(Saved data entries)
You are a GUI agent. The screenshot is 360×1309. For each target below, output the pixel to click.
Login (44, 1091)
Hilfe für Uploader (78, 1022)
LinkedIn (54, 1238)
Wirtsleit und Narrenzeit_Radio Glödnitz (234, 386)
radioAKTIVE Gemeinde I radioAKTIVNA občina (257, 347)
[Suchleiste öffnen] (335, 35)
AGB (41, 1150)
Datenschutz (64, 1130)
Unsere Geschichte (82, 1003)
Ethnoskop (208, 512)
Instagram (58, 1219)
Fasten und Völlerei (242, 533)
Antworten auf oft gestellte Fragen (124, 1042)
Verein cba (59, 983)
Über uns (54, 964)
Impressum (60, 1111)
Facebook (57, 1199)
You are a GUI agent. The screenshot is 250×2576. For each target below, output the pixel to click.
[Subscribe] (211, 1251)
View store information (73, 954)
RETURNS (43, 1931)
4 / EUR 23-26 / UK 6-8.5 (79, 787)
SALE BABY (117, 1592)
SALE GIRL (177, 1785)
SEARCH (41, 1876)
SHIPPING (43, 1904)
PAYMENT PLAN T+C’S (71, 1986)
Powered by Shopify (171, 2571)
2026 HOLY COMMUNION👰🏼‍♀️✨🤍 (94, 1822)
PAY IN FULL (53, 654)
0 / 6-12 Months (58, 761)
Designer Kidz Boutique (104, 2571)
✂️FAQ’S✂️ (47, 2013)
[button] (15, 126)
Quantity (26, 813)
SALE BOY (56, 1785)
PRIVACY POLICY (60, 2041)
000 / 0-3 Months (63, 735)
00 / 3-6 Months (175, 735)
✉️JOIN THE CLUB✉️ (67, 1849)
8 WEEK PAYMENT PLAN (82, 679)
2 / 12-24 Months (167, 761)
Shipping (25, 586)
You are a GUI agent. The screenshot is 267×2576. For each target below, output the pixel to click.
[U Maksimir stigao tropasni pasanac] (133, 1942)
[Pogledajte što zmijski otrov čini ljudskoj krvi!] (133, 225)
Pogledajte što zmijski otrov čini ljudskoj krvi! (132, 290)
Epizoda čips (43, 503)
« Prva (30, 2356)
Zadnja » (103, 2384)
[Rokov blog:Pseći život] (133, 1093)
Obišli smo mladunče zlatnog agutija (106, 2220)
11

Task objective
For this exercise, return every line from the data that holds the string "ljudskoj".

Output below
[Pogledajte što zmijski otrov čini ljudskoj krvi!] (133, 225)
Pogledajte što zmijski otrov čini ljudskoj krvi! (132, 290)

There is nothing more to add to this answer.